Caminaban hacia la entrada de la casa de las hermanas Williams, empapados de agua y hablando de política y viajes; nada personal. No había sido complicado cruzar nuevamente las aguas por un lugar estratégico que les dejó la tarea más fácil, habían llegado a la orilla de la playa y desde allí habían tenido que subir nuevamente a la roca por medio de otro sendero que conducía a las montañas, pero eso ya era pasado. Ahora ella se aseguraba de no haber dejado nada perdido en el lugar del salto.
—Es sorprendente que después de tanto movimiento, en el aire y en las aguas, no perdiste el arma —opinó Erick distraídamente —. Afortunadamente la mía sigue segura —se refirió a la pistola en el bolsillo bajo de su pantalón militar.
—Está más que segura justo en este lugar —respondió ella sonriendo mientras levantaba su franela para dejar ver el objeto pesado entre el borde superior del pantalón de talle alto y su cintura—. No soy experta empleando ésta cosa. Pero me sé defender —su rostro señaló un gesto de posible angustia—. Mi padre me enseñó —pero luego se relajaron sus facciones—. Extraño a mi familia —reconoció aunque sin llorar.
—Eres encantadoramente valiente, Renacer —expresó el joven de marrones ojos y abundantes cejas deteniéndose frente a ella al llegar a la casa de gran tamaño—. Te aseguro que no soy el único que opina lo mismo de ti —pausó—, aunque también eres terca y muy arriesgada.
—Me... gusta escucharte pronunciar mi nombre —admitió ella, sonrojada— Realmente me agradas —confesó.
Eso pareció afectar a Erick, quién titubeó desde luego. Pero su manera de actuar fue distinta a la que se esperaría. Con el dedo índice de su mano derecha tocó la sien de ella con delicadeza, deslizando hasta la mejilla y luego hasta la barbilla, mientras tanto observaba cada centímetro de piel trigueña de la mujer en frente de él; y ella se perdía en aquella sensación. No era necesario un beso en el cuello o un apretón en la zona más adecuada, ya con ésto era suficiente para hacer que su mundo diera vueltas.

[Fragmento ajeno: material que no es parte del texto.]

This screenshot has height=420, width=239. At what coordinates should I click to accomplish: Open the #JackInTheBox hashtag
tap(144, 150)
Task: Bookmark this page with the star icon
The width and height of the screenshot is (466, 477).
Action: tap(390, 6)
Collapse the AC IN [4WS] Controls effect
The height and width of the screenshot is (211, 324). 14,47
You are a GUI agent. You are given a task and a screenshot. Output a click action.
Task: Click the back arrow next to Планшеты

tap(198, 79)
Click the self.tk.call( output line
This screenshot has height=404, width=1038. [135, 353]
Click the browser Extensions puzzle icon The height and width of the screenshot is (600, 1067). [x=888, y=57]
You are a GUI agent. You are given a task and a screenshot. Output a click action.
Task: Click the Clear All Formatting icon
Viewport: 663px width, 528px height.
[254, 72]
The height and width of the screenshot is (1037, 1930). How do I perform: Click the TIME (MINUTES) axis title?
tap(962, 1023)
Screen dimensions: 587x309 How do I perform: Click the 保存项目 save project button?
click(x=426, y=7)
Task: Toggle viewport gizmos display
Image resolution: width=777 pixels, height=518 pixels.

Aún no podía explicarse cómo había llegado a sentir tanto. Sin darse cuenta estaba respirando agitadamente, regresando súbitamente a la realidad cuando él le dijo en tono suave:
—Nos veremos después, Renacer —y sin más dio la espalda y se alejó de ella. Caminando hacia su destino con la ligera actitud de una peligrosa pantera que avanza a pasos seguros y precavidos.
Renacer entró a la casa que ahora estaba más vacía y silenciosa que cuando toda la familia permanecía reunida; trató de no manchar el piso limpio con sus botas mojadas. Subió las escaleras a paso diligente y reflexionó acerca de las últimas cosas sucedidas, sacudió la cabeza intentando despojarse de aquellos pensamientos y recordándose que debía comportarse decentemente.
Ya en el último escalón una voz la hizo sobresaltar por el susto al hacerse escuchar:
—¿Lo vez? —habló su hermana de brazos cruzados, con aquella expresión de quién pilla a un niño comiéndose la torta de la nevera—. Te gusta y no lo admites —pausó para mirar a la empapada mujer de cabeza a pies—. Y mira cómo te dejó. Bandida.
En ese momento Renacer reparó en que Martha le había estado viendo todo ese rato desde el balcón. La sonrisa de triunfo en el rostro de la mujer de cabello largo provocó que Renacer se sintiera acorralada.
—Prometo explicártelo, pero después —aseguró ella buscando la manera de escapar de una posible entrevista por parte de su hermana.
—Cúbrete con algo, hace frío —le aconsejó Martha una vez que su hermana le había pasado por un lado— aunque imagino que debes estar ardiendo —se burló.
Renacer no le respondió. No pensaba contradecirla, pues, como la mayoría de las veces, Martha estaba en lo cierto.